Dataset content ▸
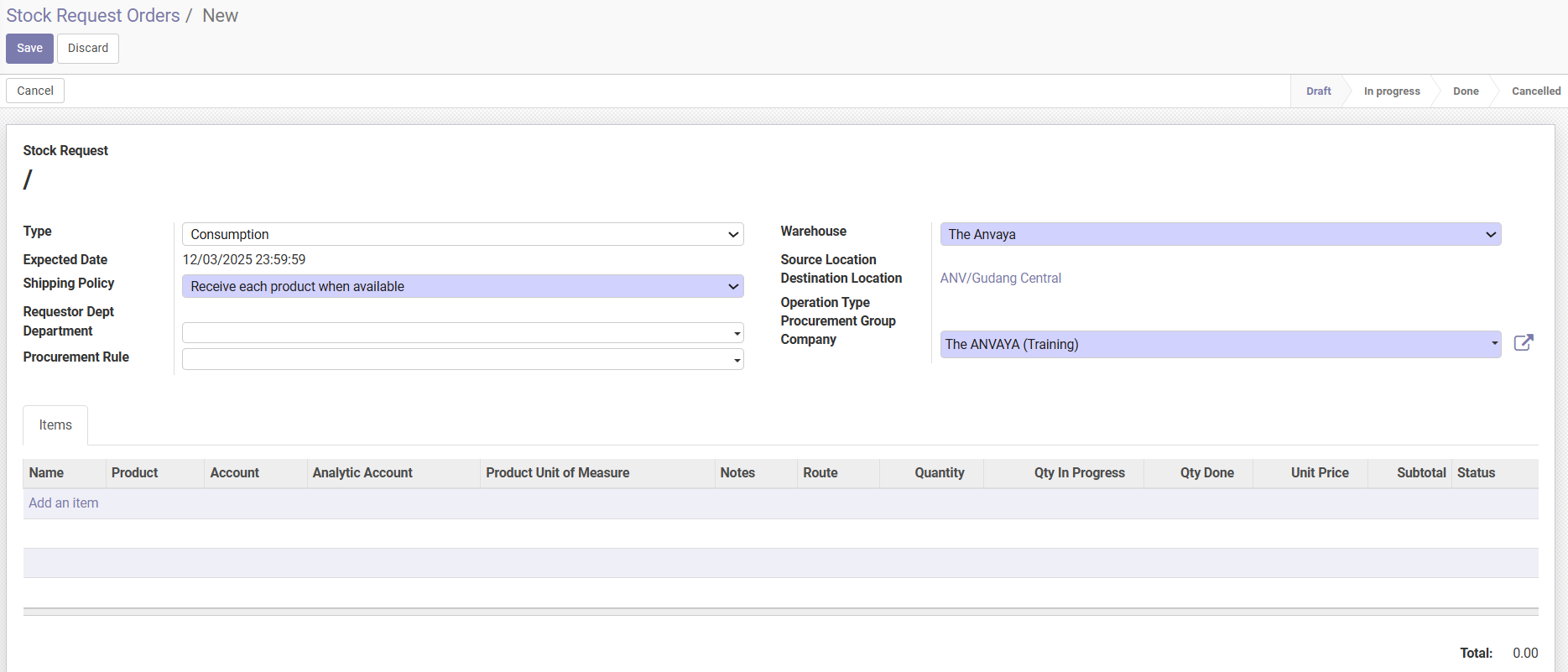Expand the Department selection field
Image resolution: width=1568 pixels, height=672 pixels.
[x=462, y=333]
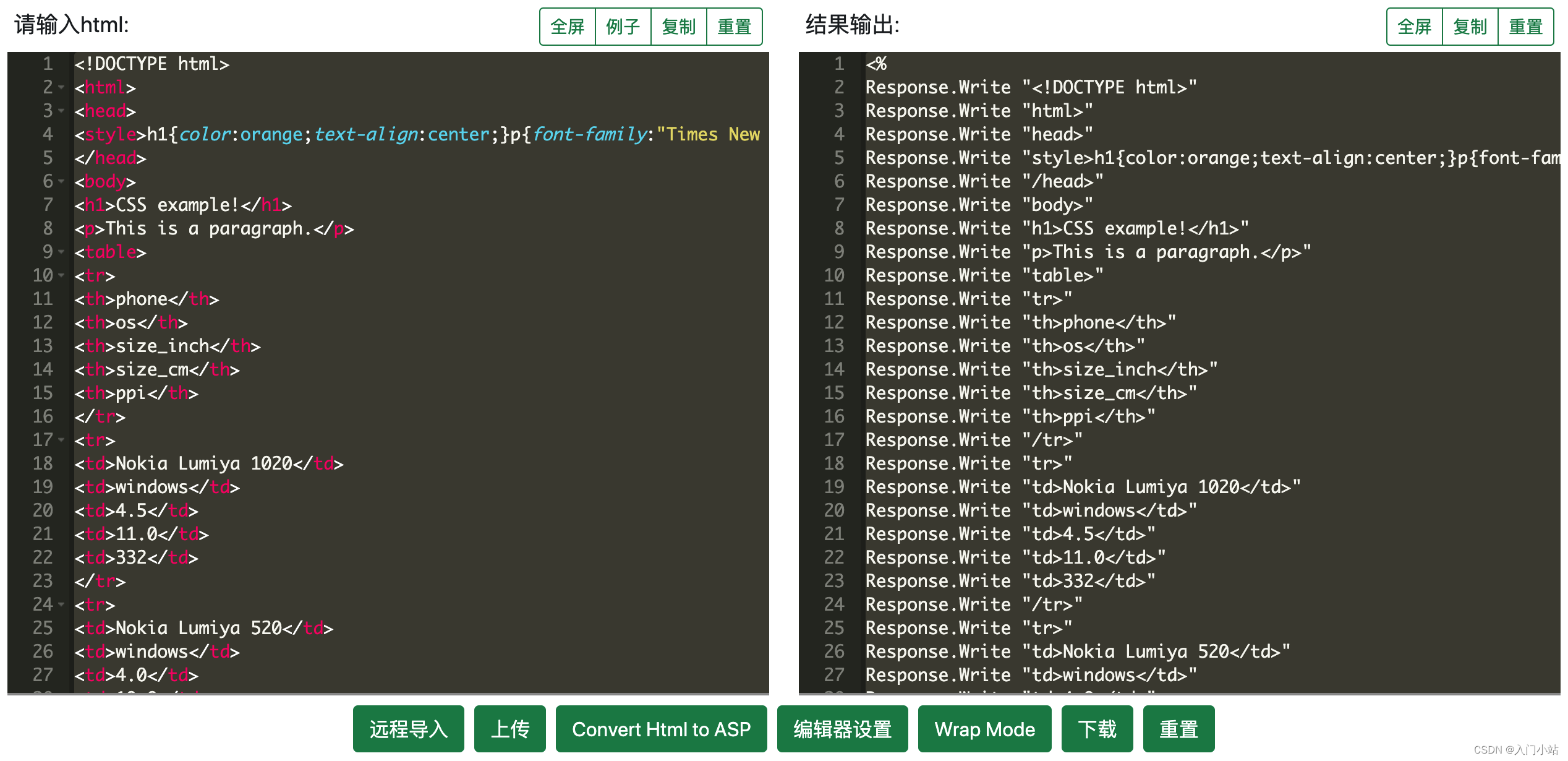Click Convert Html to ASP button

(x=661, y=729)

Exercise prompt ▸ Arrange every line of the entries above as a Markdown table with the columns "Row" and "Line", numbering the rows and skipping blank lines. Leave the pictures out of the table.

Full answer ▸
| Row | Line |
|---|---|
| 1 | Expand the Department selection field |
| 2 | Image resolution: width=1568 pixels, height=672 pixels. |
| 3 | [x=462, y=333] |
| 4 | Click Convert Html to ASP button |
| 5 | (x=661, y=729) |